Quand la montagne s’effondre, il est temps d’ouvrir les yeux

« Le glacier du Birch a cédé sur Blatten. Et avec lui, une partie de nos certitudes économiques », assurent Brewen Latimier, manager, et Virginie Captier, directrice du cabinet Colombus Consulting.

Quand la montagne s’effondre, il est temps d’ouvrir les yeux
Virginie Captier (directrice) et Brewen Latimier (manager) du cabinet Colombus Consulting.

Le 28 mai 2025, le glacier du Birch s’est effondré sur le village de Blatten. Plus de 500 000 m³ de glace se sont décrochés de la montagne, causant la mort d’une personne et laissant derrière eux un territoire bouleversé. Si cet événement a frappé les esprits par sa violence, il incarne aussi une réalité que nous ne pouvons plus ignorer : l’eau, que nous pensions stable, abondante, maîtrisable, devient un facteur d’incertitude profonde.

Le dérèglement climatique n’est plus une abstraction. Il s’impose dans nos vallées, dans nos lacs, dans nos comptes d’exploitation. Et l’effondrement du Birch en est le symbole : il nous montre que ce que nous pensions figé peut soudainement basculer. Les changements s’accélèrent, les équilibres hydriques s’érodent, et avec eux, les modèles économiques traditionnels.

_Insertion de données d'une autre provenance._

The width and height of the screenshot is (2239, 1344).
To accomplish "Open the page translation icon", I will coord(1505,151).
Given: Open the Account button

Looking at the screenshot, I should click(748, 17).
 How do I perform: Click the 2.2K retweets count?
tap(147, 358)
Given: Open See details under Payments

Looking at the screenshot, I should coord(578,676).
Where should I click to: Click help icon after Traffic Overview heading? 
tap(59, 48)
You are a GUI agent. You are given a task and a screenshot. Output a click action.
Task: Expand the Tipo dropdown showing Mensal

La Suisse, château d’eau fissuré

Pendant longtemps, la Suisse s’est pensée à l’abri. Pays des barrages, des rivières, des glaciers. Une image rassurante, qui ne résiste plus aux faits. Selon la Commission suisse pour l’observation de la cryosphère, le pays a perdu plus de 10 % de sa masse glaciaire entre 2022 et 2023. Une fonte rapide, brutale, qui remet en cause le rôle régulateur des glaciers, essentiels pour alimenter nos rivières l’été, stabiliser nos versants, irriguer nos cultures et produire de l’électricité.

La disparition progressive du permafrost, cet ancrage géologique invisible, augmente le risque d’éboulements et de glissements de terrain. Les débits des cours d’eau deviennent irréguliers, plus tendus, plus conflictuels. La gestion de l’eau n’est plus une affaire d’ingénierie : c’est désormais un enjeu stratégique et systémique.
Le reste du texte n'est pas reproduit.